In particolare riteniamo che l’AAto 3 Macerata debba approvare entro 30 giorni, attraverso l’Organo Assembleare una Delibera quadro nella quale viene definito un cronoprogramma delle prossime attività che vengono di seguito elencate:
- Completamento dell’iter attualmente in essere per la fusione delle attuali società affidatarie del servizio verso un unico soggetto d’ambito. Si ritiene che tale processo debba perfezionarsi entro e non oltre il 30.06.2016;
- Predisposizione di un unico schema d’ambito che tenga conto dell’attuale processo di aggregazione in essere invece di elaborare singoli schemi tariffari per ciascun gestore attuale, al fine di rendere il processo di determinazione tariffaria e di regolazione del servizio, coerenti con l’attuale processo di aggregazione. Dovranno comunque essere previsti specifiche agevolazioni per i comuni montani.

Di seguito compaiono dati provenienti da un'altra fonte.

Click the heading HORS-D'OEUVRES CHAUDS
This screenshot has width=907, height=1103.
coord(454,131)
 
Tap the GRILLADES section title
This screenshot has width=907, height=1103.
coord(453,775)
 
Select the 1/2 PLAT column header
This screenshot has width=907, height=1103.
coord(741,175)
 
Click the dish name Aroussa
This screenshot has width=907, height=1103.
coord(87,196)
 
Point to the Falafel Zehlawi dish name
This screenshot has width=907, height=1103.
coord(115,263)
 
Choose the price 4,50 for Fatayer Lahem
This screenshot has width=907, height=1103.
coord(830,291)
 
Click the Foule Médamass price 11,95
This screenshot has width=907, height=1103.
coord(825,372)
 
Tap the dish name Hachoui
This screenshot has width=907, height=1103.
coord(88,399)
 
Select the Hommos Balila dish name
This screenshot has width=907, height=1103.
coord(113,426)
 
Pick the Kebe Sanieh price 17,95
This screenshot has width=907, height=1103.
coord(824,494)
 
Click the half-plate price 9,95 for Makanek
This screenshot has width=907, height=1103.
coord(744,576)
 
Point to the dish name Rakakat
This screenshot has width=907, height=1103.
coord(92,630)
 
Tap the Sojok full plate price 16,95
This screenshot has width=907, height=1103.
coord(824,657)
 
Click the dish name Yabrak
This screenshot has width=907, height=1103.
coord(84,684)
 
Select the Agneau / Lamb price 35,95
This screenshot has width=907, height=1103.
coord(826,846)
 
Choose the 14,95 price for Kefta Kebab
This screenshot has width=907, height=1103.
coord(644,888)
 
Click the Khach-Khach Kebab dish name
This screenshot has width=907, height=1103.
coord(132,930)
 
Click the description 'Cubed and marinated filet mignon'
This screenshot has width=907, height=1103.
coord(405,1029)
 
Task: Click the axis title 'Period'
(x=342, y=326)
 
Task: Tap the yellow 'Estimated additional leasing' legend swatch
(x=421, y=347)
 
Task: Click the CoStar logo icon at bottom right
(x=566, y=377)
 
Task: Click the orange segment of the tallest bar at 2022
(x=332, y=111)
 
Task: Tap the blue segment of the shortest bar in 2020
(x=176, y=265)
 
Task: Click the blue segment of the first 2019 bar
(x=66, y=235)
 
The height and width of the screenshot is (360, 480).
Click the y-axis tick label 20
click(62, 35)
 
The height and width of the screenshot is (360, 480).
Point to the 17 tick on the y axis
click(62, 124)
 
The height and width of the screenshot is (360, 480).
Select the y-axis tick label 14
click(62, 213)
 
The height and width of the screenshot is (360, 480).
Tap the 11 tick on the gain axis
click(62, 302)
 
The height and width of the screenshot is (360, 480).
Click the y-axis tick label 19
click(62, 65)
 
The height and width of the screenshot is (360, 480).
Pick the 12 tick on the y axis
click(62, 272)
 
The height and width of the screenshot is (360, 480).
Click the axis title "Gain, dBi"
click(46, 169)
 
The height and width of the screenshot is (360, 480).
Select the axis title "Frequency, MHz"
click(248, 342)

- Tenuto conto delle osservazioni degli attuali gestori, definire un Piano pluriennale degli interventi unico d’ambito, sviluppato nell’ipotesi di superamento degli attuali confini gestionali interni all’ATO 3 (Delibera AEEGSI n. 664/2015/r/idr);
- Definizione di un percorso condiviso tra i gestori, con la cabina di regia dell’AAto 3 Macerata, volto ad individuare processi sinergici di gestione aggregata di specifici servizi quali come ad esempio il software gestionale, lo sportello al pubblico, il call center, il numero per le emergenze, ed altri. L’obiettivo è quello di rendere operativo il gestore unico, almeno per le funzioni di cui al punto precedente, tra circa un anno, a partire da luglio 2017;
- Apertura della procedura per l’individuazione di un “advisor” che attraverso una “due diligence” definirà e valuterà il processo di cessione dei rami d’azienda delle attuali gestioni in essere al gestore unico d’ambito. L’Advisor dovrà in particolare definire i criteri per la quantificazione del valori di riscatto da restituire alle attuali aziende operanti, nonché l’iter procedurale per addivenire in tempi rapidi alla piena operatività del gestore unico. Tale processo dovrà auspicabilmente terminare entro la fine del 2017 ipotizzando la gestione unica operativa a partire dall’anno 2018.
Il PD a questo proposito, fatte proprie le indicazioni della commissione provinciale, istituita ad hoc dalla segreteria provinciale propone di aprire un tavolo di confronto con gli organi politici di competenza (Presidente AATO 3, comitato ristretto dei sindaci, Regione Marche, ecc.) con l’obiettivo di condividere, valutare ed eventualmente implementare il percorso programmatico appena descritto.